Nigeria’s commercial capital Lagos has invited bids for construction of 4,000 megawatst (MW) gas-fired power plants to cover a national grid shortfall, seeking to end years of blackouts that have hit businesses and households.
On Thursday the country suffered its tenth grid collapse this year.
The World Bank said that four in 10 people in Nigeria, Africa’s most populous nation, do not have access to electricity, which investors often cite as one of the major obstacles to investing in the country.
The state government of Lagos, a fast expanding metropolis of more than 20 million residents, said it required 6,000 MW of electricity but was receiving only 2,000 MW at most from the grid.
It has now allocated four hubs for the construction of power stations under its Clean Lagos Electricity Market plan.
“The minimum expected generating capacity for each of the four hubs will be 500 MW, which one or more generating power firms shall generate,” the state’s ministry of energy and mineral resources said in a public notice.
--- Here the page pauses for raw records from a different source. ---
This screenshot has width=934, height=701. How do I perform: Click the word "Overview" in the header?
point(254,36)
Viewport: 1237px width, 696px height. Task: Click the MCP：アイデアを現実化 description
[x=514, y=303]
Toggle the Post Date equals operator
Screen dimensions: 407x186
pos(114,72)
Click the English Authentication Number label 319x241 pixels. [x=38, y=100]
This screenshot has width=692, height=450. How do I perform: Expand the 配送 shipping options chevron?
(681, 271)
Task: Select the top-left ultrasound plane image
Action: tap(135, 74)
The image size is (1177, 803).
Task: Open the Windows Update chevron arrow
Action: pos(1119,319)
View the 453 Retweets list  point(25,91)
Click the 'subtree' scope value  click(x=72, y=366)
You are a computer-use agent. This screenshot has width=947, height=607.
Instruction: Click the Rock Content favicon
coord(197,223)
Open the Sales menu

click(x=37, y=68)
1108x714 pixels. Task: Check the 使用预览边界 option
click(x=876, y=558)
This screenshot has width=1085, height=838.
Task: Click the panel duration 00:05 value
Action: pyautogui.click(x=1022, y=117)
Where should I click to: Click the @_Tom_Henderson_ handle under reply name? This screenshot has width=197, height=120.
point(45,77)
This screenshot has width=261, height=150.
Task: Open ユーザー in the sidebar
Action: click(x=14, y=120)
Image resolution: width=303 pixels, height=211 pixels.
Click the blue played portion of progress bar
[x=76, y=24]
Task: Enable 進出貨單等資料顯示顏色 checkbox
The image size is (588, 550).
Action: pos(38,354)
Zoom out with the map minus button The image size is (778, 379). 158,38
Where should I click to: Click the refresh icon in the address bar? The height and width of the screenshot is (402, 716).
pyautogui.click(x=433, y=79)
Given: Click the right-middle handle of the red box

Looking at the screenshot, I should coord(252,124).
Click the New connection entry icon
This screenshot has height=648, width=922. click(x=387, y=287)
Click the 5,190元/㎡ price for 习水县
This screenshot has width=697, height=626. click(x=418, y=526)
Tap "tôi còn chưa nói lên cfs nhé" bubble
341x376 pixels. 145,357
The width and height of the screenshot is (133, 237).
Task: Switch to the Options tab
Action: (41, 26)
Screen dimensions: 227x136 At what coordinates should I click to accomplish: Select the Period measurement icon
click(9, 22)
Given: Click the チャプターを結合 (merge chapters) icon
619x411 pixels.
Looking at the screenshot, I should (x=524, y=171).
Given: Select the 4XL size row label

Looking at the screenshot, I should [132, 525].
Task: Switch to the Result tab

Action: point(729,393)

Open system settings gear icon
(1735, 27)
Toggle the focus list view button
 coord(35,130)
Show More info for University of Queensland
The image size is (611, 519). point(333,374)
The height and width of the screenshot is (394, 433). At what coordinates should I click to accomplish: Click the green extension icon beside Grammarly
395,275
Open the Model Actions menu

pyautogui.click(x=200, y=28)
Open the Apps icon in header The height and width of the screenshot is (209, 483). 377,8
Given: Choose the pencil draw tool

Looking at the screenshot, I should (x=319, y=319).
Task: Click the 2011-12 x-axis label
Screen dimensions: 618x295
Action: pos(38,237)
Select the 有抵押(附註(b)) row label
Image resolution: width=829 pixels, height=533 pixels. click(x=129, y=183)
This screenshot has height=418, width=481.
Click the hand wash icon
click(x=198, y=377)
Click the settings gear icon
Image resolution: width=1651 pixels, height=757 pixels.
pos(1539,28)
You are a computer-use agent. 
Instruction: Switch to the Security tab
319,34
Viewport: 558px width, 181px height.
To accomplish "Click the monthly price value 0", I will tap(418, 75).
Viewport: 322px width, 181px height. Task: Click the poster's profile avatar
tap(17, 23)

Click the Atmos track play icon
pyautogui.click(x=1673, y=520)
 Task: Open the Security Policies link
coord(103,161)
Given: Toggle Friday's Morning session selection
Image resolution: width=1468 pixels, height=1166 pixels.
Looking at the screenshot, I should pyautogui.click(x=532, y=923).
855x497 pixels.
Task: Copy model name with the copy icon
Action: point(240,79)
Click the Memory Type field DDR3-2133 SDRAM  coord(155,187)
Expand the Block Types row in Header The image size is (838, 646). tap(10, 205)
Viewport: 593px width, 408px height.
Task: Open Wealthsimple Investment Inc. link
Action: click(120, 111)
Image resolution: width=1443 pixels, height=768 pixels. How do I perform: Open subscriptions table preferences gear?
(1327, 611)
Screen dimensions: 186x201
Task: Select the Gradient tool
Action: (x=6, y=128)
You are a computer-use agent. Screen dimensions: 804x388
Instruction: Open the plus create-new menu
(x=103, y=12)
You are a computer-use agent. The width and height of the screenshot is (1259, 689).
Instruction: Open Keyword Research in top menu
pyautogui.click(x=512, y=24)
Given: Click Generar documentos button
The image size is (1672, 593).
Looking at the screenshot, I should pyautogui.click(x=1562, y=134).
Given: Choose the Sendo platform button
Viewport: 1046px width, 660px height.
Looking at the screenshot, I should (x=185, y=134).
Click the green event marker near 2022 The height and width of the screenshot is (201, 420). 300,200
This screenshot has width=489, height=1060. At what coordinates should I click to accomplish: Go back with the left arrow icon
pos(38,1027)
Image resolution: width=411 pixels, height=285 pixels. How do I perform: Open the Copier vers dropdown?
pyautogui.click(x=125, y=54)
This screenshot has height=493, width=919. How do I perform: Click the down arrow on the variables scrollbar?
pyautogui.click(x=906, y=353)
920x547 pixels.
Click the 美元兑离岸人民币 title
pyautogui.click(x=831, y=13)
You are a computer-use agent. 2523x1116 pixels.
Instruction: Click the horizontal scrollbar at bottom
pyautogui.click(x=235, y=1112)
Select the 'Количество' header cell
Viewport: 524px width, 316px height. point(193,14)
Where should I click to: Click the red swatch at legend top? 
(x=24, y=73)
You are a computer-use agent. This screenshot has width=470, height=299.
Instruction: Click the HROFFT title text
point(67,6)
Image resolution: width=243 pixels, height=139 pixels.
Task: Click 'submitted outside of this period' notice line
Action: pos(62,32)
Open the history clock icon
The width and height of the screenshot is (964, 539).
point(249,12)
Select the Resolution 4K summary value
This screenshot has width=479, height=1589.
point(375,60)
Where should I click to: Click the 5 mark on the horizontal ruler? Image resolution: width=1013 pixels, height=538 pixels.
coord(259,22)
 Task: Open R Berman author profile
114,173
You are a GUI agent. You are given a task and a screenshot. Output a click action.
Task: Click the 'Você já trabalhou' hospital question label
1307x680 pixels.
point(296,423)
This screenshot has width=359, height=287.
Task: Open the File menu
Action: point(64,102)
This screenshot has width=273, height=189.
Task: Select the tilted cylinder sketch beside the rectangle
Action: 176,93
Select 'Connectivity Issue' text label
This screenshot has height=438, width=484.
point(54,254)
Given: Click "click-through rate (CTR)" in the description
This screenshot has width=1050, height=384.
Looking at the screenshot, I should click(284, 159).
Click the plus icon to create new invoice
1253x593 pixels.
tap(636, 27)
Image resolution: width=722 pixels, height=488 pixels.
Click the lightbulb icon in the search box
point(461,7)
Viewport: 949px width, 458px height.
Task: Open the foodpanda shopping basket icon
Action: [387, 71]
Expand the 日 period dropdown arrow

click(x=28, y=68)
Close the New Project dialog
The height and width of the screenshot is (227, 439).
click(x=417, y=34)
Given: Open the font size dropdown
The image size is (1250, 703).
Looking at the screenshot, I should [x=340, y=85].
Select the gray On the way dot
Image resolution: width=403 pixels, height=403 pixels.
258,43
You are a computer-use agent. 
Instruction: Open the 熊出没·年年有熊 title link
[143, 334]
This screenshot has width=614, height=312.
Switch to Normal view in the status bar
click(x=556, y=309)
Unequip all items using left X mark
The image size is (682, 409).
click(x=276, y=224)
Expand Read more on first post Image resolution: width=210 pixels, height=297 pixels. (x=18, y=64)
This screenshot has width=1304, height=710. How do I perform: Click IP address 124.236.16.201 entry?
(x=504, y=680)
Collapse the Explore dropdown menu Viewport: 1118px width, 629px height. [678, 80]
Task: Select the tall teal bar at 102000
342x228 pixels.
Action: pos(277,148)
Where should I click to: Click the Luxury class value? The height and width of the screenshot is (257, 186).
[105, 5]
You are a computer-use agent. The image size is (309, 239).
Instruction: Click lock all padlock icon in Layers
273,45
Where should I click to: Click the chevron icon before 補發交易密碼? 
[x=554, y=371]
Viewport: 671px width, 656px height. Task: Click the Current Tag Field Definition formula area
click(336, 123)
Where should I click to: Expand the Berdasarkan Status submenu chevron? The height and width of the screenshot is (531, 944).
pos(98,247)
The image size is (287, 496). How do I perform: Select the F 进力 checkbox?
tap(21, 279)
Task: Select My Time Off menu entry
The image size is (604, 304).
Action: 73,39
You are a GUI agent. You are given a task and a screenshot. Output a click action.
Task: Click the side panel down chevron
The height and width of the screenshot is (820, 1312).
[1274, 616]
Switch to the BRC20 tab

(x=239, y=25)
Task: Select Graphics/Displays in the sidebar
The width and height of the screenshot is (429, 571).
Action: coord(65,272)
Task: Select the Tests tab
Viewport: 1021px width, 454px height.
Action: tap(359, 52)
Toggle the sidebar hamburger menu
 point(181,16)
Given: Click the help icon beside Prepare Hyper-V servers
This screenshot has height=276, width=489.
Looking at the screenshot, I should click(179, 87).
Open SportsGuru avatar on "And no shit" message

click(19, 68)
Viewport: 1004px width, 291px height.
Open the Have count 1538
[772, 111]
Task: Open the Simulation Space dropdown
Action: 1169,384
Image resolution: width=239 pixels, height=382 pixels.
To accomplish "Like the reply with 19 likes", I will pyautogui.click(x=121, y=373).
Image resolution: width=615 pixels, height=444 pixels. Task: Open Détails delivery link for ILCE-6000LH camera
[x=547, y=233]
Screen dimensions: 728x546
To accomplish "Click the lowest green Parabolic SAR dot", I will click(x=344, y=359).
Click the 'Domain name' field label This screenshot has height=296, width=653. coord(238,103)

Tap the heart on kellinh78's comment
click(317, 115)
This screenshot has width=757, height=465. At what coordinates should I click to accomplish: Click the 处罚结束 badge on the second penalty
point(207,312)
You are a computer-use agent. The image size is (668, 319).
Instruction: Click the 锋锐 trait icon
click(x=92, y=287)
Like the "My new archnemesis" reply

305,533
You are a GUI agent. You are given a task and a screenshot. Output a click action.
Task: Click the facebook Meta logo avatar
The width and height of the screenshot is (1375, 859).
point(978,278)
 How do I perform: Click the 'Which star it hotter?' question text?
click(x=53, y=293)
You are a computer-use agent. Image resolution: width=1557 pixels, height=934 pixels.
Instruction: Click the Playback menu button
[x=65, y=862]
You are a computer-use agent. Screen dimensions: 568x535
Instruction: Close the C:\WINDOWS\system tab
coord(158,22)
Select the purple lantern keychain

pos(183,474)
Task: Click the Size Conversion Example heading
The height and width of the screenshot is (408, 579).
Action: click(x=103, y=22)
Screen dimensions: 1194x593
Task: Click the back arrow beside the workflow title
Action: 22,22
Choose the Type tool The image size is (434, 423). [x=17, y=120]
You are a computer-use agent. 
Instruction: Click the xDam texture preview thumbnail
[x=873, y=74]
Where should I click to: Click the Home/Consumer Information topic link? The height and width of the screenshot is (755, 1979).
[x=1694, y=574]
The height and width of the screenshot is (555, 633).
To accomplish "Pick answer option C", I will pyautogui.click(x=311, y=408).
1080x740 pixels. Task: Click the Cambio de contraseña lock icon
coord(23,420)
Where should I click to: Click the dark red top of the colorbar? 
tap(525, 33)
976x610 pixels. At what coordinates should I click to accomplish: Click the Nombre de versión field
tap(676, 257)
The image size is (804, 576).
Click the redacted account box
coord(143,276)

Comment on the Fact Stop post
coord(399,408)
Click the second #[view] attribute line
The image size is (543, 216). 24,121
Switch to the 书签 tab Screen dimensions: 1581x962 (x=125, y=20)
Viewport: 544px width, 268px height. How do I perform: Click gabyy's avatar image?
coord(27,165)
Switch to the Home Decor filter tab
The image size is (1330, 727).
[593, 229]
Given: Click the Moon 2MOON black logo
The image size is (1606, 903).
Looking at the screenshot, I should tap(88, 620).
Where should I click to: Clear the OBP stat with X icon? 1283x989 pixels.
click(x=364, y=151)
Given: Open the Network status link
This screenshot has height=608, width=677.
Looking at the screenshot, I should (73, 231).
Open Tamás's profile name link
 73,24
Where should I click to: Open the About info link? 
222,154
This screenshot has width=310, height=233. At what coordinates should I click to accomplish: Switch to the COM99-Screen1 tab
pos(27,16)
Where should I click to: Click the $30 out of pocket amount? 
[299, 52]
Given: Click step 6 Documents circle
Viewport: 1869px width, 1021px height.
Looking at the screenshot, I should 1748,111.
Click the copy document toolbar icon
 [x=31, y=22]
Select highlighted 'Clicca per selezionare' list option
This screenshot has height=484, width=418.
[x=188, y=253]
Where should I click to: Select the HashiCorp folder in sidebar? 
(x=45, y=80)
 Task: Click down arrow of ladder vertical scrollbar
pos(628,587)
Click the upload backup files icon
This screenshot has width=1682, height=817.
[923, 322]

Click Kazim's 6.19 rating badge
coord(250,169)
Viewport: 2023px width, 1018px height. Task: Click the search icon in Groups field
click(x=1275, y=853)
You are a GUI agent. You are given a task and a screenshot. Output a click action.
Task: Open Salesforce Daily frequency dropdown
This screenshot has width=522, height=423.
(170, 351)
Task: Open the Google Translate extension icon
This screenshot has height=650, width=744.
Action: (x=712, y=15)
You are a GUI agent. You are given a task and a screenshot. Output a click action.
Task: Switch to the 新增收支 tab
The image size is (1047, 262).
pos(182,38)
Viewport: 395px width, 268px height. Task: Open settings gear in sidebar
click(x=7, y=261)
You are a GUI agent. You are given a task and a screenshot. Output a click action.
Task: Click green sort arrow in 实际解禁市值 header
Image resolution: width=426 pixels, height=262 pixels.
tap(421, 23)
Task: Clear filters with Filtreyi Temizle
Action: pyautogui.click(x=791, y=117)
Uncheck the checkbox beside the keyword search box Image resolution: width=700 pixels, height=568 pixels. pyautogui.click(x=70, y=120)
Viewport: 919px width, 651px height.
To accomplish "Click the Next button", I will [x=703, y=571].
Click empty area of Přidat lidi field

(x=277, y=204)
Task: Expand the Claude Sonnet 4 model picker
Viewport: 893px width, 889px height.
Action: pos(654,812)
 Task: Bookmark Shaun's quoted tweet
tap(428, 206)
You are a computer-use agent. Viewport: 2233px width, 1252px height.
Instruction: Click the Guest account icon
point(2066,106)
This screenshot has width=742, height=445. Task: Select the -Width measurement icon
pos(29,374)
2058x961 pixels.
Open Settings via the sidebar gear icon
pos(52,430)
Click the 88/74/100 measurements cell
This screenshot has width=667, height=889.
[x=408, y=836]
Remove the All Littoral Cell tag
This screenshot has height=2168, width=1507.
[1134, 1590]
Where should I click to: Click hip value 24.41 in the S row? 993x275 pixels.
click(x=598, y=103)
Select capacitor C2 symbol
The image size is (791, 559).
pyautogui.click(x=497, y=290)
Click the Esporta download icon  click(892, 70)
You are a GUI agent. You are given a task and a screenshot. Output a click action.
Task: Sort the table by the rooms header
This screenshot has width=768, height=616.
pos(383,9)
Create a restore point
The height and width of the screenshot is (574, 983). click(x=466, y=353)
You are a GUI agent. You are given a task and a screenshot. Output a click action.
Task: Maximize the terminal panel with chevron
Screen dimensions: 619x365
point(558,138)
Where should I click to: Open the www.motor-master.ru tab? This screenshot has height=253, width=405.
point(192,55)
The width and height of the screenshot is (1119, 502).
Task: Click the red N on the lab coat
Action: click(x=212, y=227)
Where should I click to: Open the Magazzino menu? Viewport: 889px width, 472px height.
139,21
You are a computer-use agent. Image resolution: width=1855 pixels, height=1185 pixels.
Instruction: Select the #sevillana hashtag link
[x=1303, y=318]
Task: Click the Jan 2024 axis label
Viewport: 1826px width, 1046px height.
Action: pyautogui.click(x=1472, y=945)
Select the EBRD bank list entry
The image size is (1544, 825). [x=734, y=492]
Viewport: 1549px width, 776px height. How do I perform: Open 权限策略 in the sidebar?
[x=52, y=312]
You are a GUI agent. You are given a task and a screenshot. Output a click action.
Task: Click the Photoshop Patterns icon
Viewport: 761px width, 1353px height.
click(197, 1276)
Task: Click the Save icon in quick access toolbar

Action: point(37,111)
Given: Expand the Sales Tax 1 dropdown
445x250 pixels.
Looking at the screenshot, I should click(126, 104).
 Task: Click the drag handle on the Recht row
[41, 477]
Selected companies would be expected to arrange their own financing based on a power purchase agreement with the state.
The plans follow a decision last year by President Bola to allow state governments to generate and distribute their own power, replacing a previous law that gave only the federal government exclusive rights.
Sub-economic electricity tariffs have discouraged investment by independent power producers in the past, but the government has started to remove electricity subsidies.
Nigeria has the infrastructure to generate 13,000 MW of power, but its creaking grid can distribute only a third of it, forcing businesses and households to run costly fuel generators.